Henrike Planert scite author profile

The intrastriatal microcircuit is a predominantly inhibitory GABAergic network comprised of a majority of projection neurons [medium spiny neurons (MSNs)] and a minority of interneurons. The connectivity within this microcircuit is divided into two main categories: lateral connectivity between MSNs, and inhibition mediated by interneurons, in particular fast spiking (FS) cells. To understand the operation of striatum, it is essential to have a good description of the dynamic properties of these respective pathways and how they affect different types of striatal projection neurons.We recorded from neuronal pairs, triplets, and quadruplets in slices of rat and mouse striatum and analyzed the dynamics of synaptic transmission between MSNs and FS cells. Retrograde fluorescent labeling and transgenic EGFP (enhanced green fluorescent protein) mice were used to distinguish between MSNs of the direct (striatonigral) and indirect (striatopallidal) pathways. Presynaptic neurons were stimulated with trains of action potentials, and activity-dependent depression and facilitation of synaptic efficacy was recorded from postsynaptic neurons.
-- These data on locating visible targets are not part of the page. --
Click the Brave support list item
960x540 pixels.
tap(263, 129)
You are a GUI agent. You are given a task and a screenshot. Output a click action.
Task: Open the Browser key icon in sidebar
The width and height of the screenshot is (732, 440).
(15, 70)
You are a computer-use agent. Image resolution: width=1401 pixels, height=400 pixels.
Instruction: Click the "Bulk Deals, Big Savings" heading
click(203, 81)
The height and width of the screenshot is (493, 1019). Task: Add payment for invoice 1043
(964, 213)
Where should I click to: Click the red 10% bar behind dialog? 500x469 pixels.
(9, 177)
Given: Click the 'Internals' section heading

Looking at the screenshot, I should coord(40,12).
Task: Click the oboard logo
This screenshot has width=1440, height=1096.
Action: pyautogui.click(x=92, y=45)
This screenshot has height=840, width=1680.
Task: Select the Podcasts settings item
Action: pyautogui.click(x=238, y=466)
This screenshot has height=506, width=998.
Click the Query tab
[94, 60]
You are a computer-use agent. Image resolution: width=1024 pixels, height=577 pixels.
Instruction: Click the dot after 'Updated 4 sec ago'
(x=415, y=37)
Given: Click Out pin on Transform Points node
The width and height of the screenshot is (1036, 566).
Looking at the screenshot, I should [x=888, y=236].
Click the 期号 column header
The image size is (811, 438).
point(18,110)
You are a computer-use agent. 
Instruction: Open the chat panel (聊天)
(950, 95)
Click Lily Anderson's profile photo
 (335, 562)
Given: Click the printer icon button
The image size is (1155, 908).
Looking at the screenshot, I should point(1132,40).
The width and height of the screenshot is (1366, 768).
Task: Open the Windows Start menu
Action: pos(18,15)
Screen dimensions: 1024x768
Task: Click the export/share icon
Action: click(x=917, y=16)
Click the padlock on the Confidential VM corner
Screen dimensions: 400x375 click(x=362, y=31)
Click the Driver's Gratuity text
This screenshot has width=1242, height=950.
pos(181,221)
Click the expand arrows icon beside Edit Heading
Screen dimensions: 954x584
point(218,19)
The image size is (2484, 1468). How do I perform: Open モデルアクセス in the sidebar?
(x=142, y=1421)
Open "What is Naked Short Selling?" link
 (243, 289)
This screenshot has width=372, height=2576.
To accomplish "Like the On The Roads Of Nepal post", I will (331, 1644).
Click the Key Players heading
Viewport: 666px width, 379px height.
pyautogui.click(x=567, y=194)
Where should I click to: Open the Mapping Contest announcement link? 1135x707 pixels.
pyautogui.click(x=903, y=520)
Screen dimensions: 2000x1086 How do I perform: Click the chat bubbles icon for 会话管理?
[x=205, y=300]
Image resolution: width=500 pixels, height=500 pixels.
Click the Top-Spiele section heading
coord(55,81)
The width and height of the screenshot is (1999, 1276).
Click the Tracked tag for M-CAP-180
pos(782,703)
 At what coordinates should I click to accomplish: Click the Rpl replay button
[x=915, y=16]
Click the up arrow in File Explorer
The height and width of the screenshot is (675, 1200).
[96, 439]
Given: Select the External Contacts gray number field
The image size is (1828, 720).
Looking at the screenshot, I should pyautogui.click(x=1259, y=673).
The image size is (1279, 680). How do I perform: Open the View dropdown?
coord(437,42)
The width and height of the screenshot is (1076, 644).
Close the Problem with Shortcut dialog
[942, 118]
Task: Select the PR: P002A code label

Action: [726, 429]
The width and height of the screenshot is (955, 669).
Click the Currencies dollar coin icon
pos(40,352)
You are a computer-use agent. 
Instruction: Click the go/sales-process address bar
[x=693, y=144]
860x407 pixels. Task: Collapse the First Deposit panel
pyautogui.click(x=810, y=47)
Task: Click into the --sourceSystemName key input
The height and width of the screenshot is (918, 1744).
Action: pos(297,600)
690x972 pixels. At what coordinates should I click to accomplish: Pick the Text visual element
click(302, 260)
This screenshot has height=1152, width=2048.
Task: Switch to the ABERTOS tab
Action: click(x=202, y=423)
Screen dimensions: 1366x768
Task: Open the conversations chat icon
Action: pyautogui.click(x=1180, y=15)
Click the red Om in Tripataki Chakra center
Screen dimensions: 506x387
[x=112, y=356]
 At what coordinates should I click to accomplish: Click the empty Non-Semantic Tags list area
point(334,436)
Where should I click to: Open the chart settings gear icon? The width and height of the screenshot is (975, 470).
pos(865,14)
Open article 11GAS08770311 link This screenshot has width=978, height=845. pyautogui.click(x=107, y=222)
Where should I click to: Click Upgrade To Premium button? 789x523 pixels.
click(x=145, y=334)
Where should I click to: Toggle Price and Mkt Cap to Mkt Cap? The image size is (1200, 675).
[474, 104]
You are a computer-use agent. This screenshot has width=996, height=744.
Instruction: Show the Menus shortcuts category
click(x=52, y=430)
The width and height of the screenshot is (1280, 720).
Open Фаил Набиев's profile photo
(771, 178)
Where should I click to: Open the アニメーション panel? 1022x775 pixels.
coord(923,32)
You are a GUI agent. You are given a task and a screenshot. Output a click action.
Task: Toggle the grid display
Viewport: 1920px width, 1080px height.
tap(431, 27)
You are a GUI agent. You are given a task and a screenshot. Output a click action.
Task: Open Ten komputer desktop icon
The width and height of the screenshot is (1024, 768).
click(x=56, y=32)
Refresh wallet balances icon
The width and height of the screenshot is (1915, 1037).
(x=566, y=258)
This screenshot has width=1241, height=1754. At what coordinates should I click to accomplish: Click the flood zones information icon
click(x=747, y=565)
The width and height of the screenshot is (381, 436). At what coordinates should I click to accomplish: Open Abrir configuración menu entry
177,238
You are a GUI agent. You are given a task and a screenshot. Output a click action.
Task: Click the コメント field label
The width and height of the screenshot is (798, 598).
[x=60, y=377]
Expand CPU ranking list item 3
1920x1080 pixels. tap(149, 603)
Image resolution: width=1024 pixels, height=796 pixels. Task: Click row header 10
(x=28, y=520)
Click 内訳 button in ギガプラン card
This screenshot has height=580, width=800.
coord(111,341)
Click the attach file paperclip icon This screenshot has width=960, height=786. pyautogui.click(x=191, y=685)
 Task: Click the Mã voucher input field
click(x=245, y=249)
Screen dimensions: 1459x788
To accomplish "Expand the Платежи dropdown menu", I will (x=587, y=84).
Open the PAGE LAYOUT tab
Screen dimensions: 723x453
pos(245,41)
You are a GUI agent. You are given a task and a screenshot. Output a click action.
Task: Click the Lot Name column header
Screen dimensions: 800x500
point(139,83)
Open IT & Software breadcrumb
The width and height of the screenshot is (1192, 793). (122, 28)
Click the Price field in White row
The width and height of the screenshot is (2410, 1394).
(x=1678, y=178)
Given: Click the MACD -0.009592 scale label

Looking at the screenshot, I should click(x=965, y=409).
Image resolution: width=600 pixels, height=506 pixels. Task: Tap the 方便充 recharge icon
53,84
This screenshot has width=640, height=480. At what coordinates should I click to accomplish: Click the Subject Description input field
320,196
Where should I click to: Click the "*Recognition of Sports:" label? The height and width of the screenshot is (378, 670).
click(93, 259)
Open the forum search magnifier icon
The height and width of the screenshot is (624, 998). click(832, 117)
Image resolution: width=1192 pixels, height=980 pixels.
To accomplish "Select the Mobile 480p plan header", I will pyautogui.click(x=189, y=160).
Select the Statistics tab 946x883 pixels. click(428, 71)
We found that FS cells provide a strong and homogeneously depressing inhibition of both striatonigral and striatopallidal MSN types. Moreover, individual FS cells are connected to MSNs of both types. In contrast, both MSN types receive sparse and variable, depressing and facilitating synaptic transmission from nearby MSNs. The connection probability was higher for pairs with presynaptic striatopallidal MSNs; however, the variability in synaptic dynamics did not depend on the types of interconnected MSNs. The differences between the two inhibitory pathways were clear in both species and at different developmental stages. Our findings show that the two intrastriatal inhibitory pathways have fundamentally different dynamic properties that are, however, similarly applied to both direct and indirect striatal projections.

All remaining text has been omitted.